Смердов пожал плечами, мол, это касается вас, я не имею к этому ни малейшего отношения.

— Вот ознакомьтесь. — Греков сунул руку за борт пиджака и извлек конверт, на котором аккуратным круглым почерком было выведено: «Первому секретарю горкома товарищу Коростылеву С. С. В личные руки». Обратного адреса не было.

Смердов принялся ощупывать карманы в поисках очков.

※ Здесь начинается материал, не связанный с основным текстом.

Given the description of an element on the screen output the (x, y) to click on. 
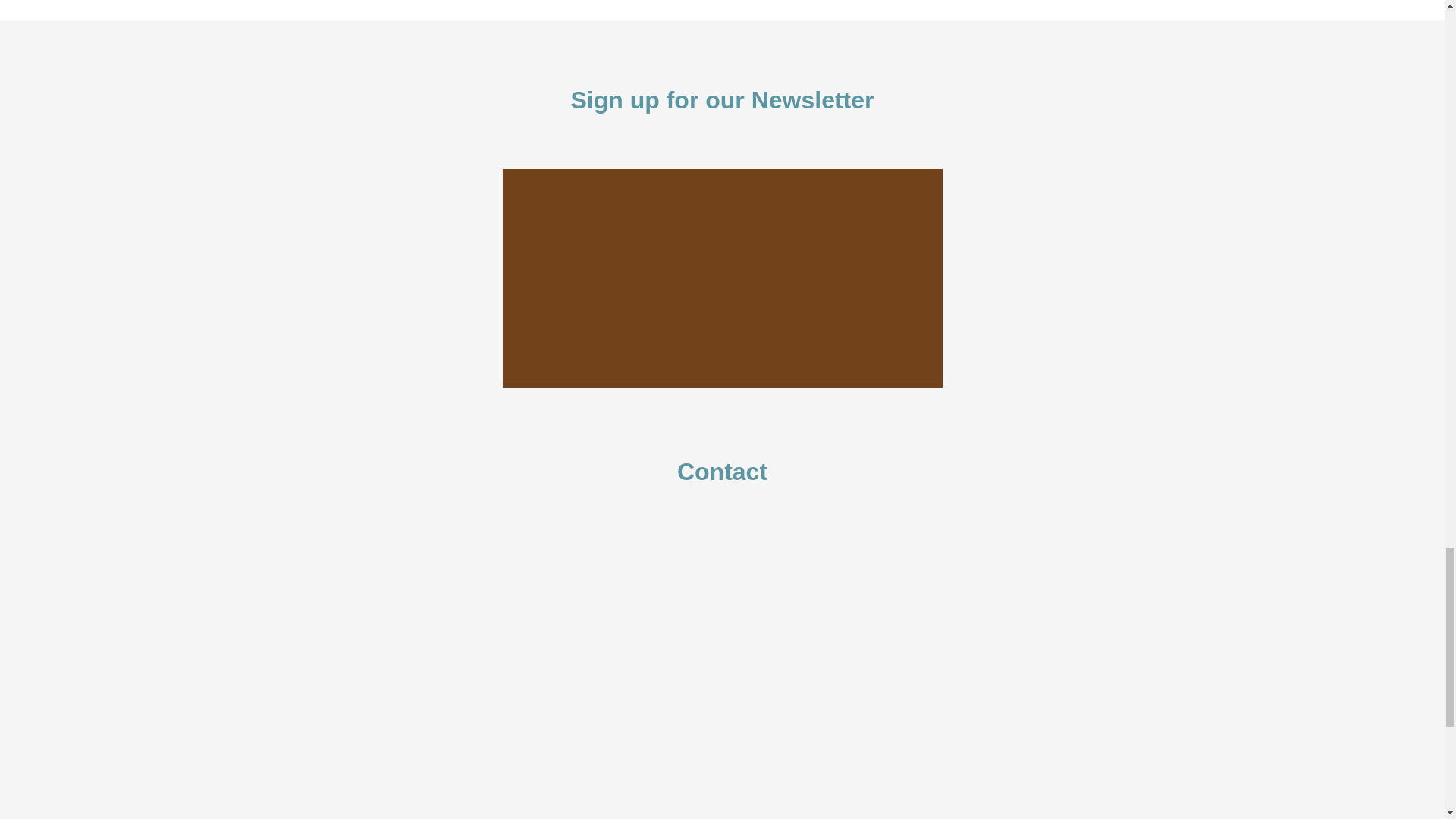
Form 0 (721, 278)
Given the description of an element on the screen output the (x, y) to click on. 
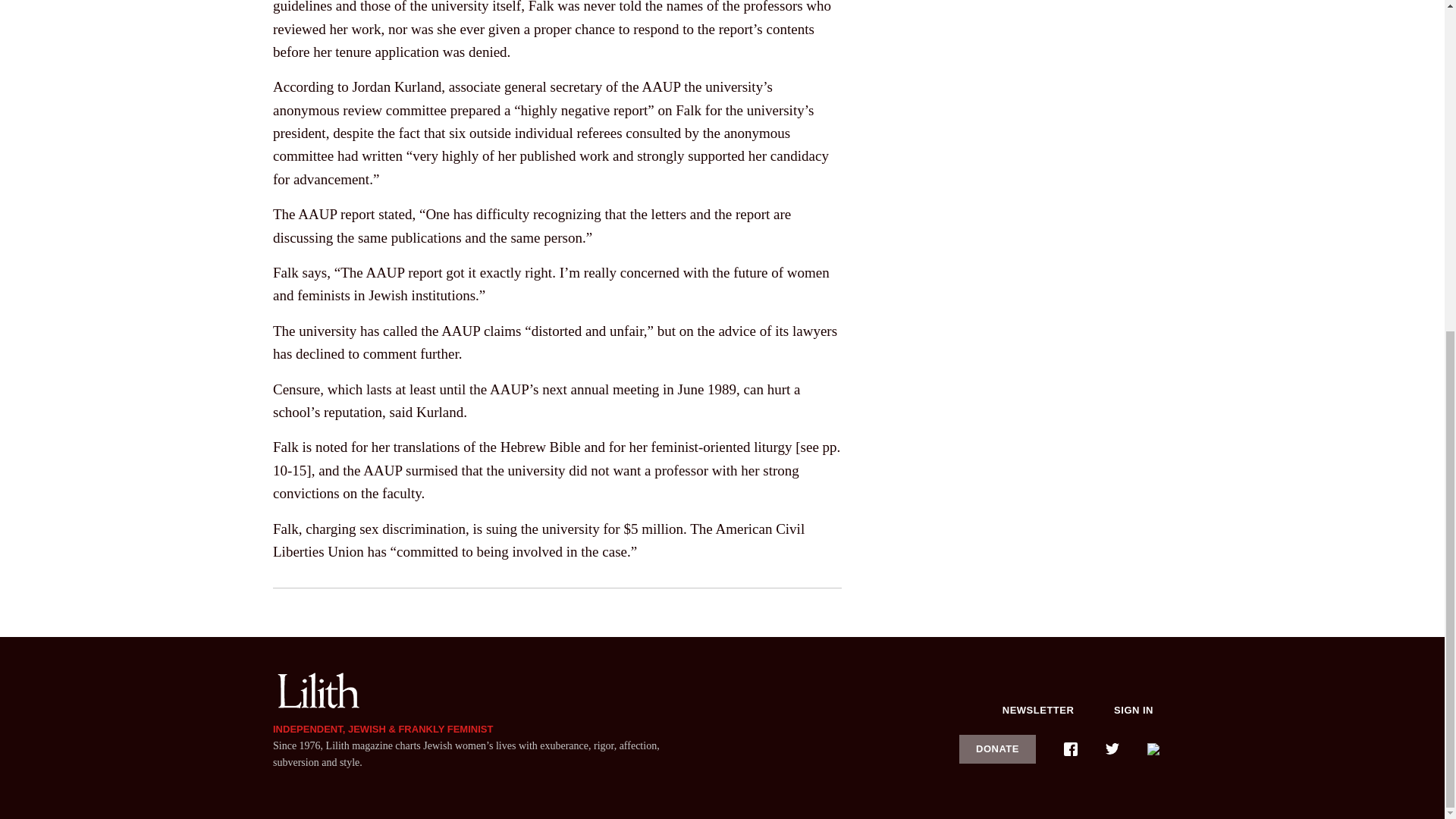
NEWSLETTER (1038, 710)
SIGN IN (1134, 710)
DONATE (997, 748)
Given the description of an element on the screen output the (x, y) to click on. 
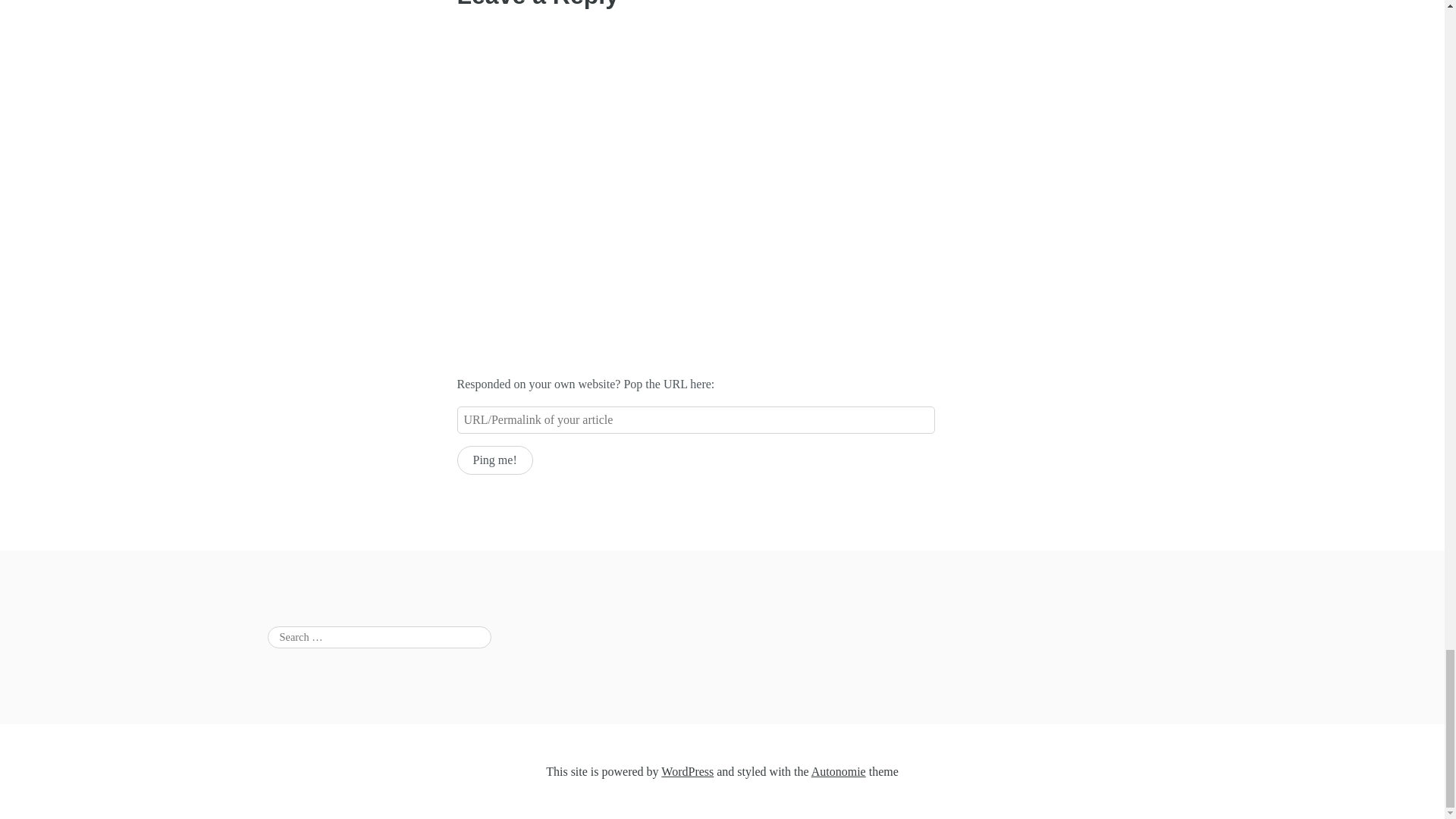
Autonomie (838, 771)
Ping me! (494, 460)
WordPress (687, 771)
Ping me! (494, 460)
Given the description of an element on the screen output the (x, y) to click on. 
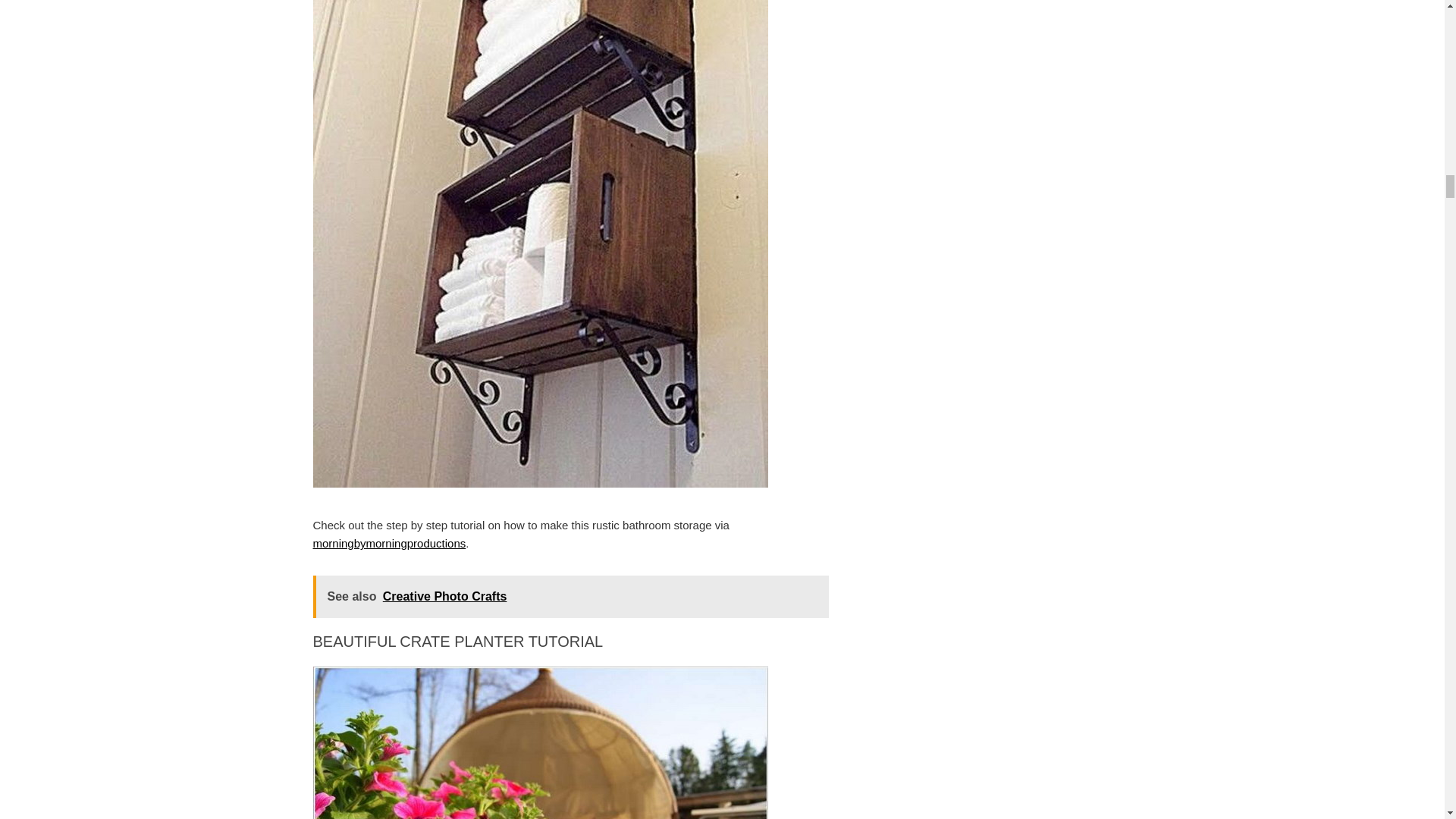
See also  Creative Photo Crafts (570, 596)
morningbymorningproductions (389, 543)
Given the description of an element on the screen output the (x, y) to click on. 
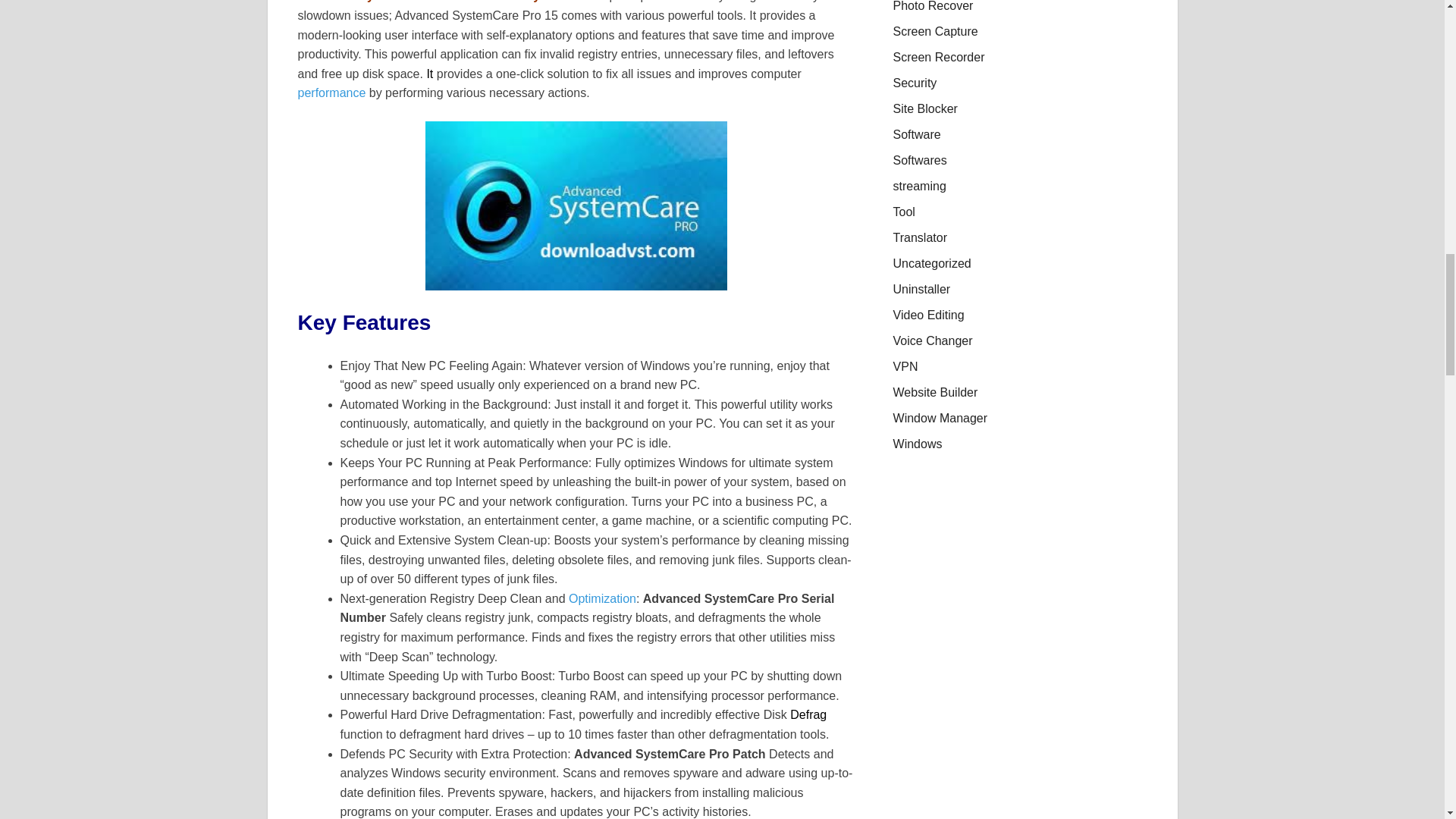
Optimization (602, 598)
Defrag (808, 714)
Advanced SystemCare Pro Crack (575, 205)
performance (331, 92)
Given the description of an element on the screen output the (x, y) to click on. 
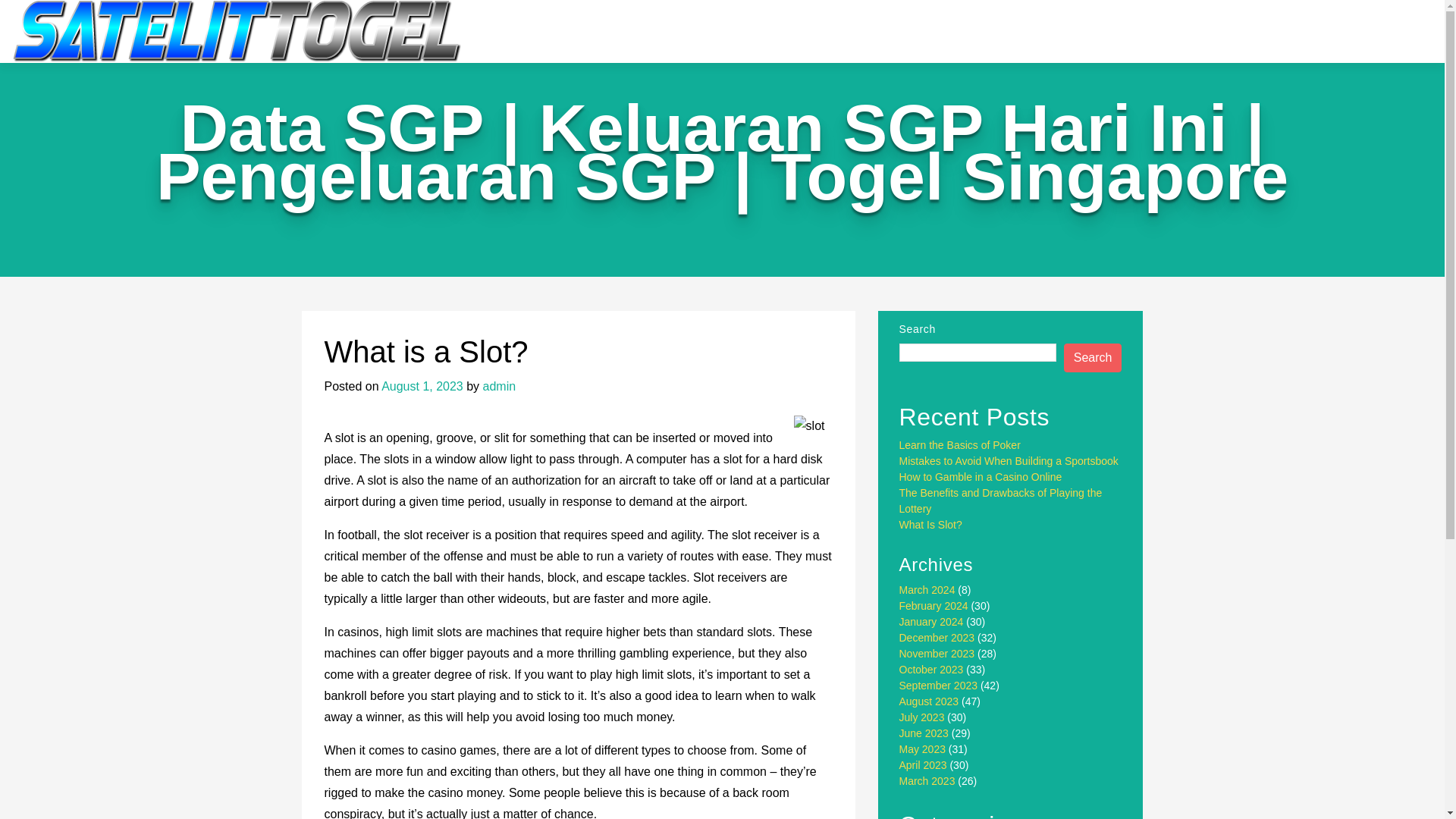
What Is Slot? (930, 524)
May 2023 (921, 748)
December 2023 (937, 637)
The Benefits and Drawbacks of Playing the Lottery (1000, 500)
August 1, 2023 (422, 386)
August 2023 (929, 701)
July 2023 (921, 717)
September 2023 (938, 685)
Learn the Basics of Poker (959, 444)
October 2023 (931, 669)
Given the description of an element on the screen output the (x, y) to click on. 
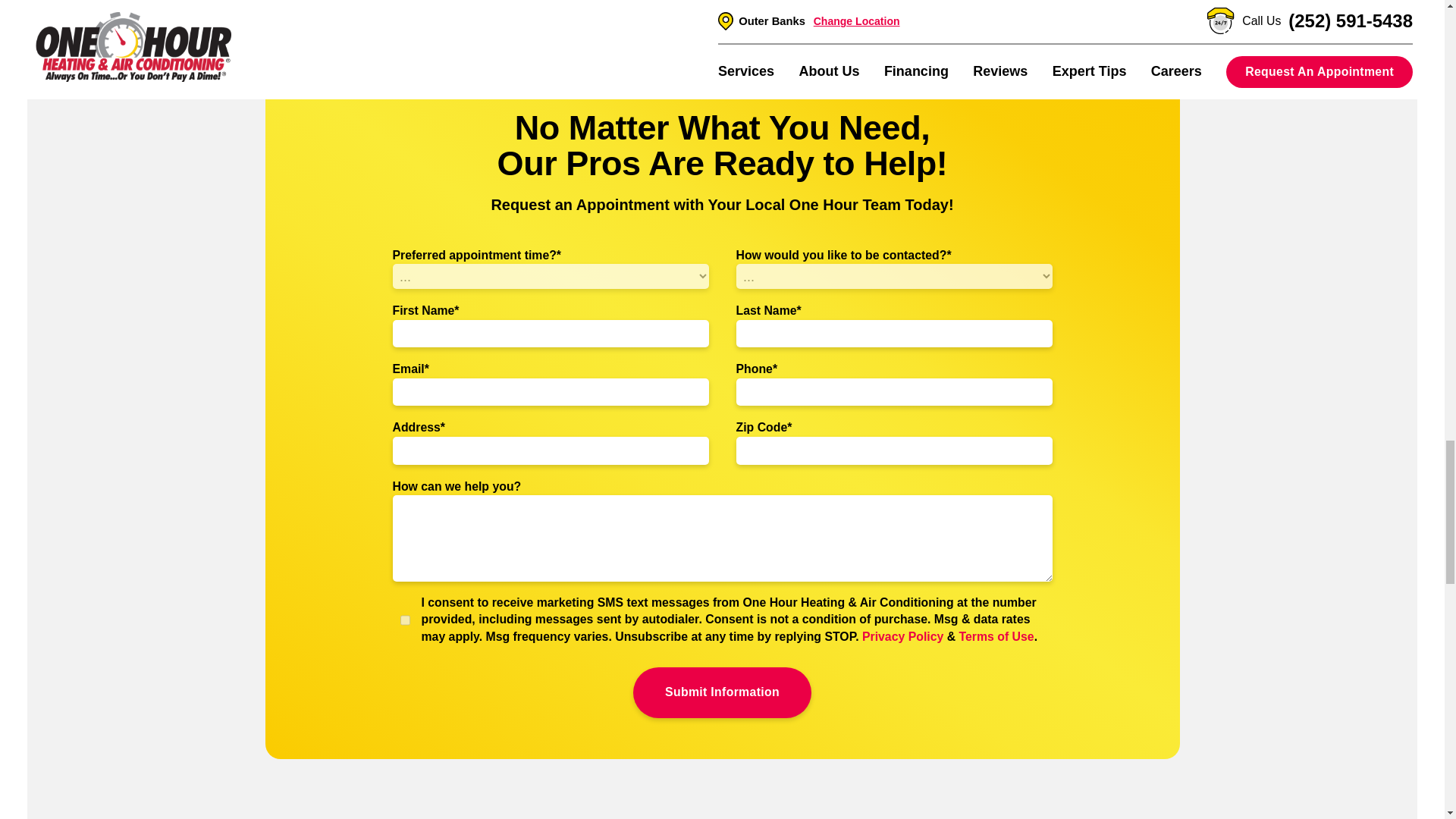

— Ладно. Я сам вам прочту, — сказал Греков, вытаскивая из конверта листок. — «Заботясь об интересах нашего родного социалистического государства, обязан сообщить о безобразных делах, творимых главным инженером нашего завода Грековым. У вышеназванного Грекова сильно пошатнулся авторитет в коллективе. И, всячески стараясь удержать авторитет, Греков творит эти безобразия. Завод не выполняет плана, занимается приписками, доводкой сданных приборов. А в прошлом месяце вообще сплошное безобразие. Греков пустился на авантюру. Он приказал собрать датчики из бракованных. Люди работали как патриоты своей страны и собрали датчики. Но Греков прибор „Радуга“ забраковал. Специально, чтобы поднять свой пошатнувшийся авторитет. А при чем тут наши советские рабочие? Разве они виноваты, что Греков приказал собирать датчики из хлама? Нет, не виноваты, товарищ секретарь. Тогда почему им не хотят оплачивать их труд согласно договоренности? Работа была сверхурочная, люди не покидали цех несколько суток. Кроме всего прочего, Греков, стараясь поднять свой авторитет, окружил себя подхалимами и приспособленцами. Это главный конструктор Лепин и другие. А также ведет себя аморально и развратничает. У него внебрачная любовь с экономистом Глизаровой Аней. А у Грекова семья, и он член партии. К тому же он эту Глизарову назначил на должность уволенного им честного человека Всесвятского, который не стал мириться со всеми безобразиями. Вообще, честных людей травят. Так, начальник сбыта Гмыря, бывший фронтовик, лежит с инфарктом…»

— Хватит! — Смердов хлопнул ладонью по листу.

— Здесь и о вас есть. — Греков сдвинул ладонь директора и расправил лист. — Где ж это? Ах, вот… «Директор завода Смердов, опытный производственник, попал под влияние Грекова и надел на глаза розовые очки…» И в конце: «Сердце переполнено радостью за успехи наших других предприятий, и оно же обливается кровью за безобразия у нас на заводе…»

— И никакой подписи? — проговорил Смердов.

Греков сложил письмо, спрятал в карман и оглянулся.

Молодой человек в морском бушлате что-то рассказывал, энергично жестикулируя. Кирилл подпер виски сжатыми кулаками, не сводя взгляда с морячка. А старик посмеивался, утирая губы салфеткой…

— Я вот думаю, с какой стати Коростылев передал мне это письмо?

— Хотел показать, что не сердится на ваше хамство. Да и что ему делать с этим письмом? Ведь это навет, безобразие какое-то, — проговорил Смердов.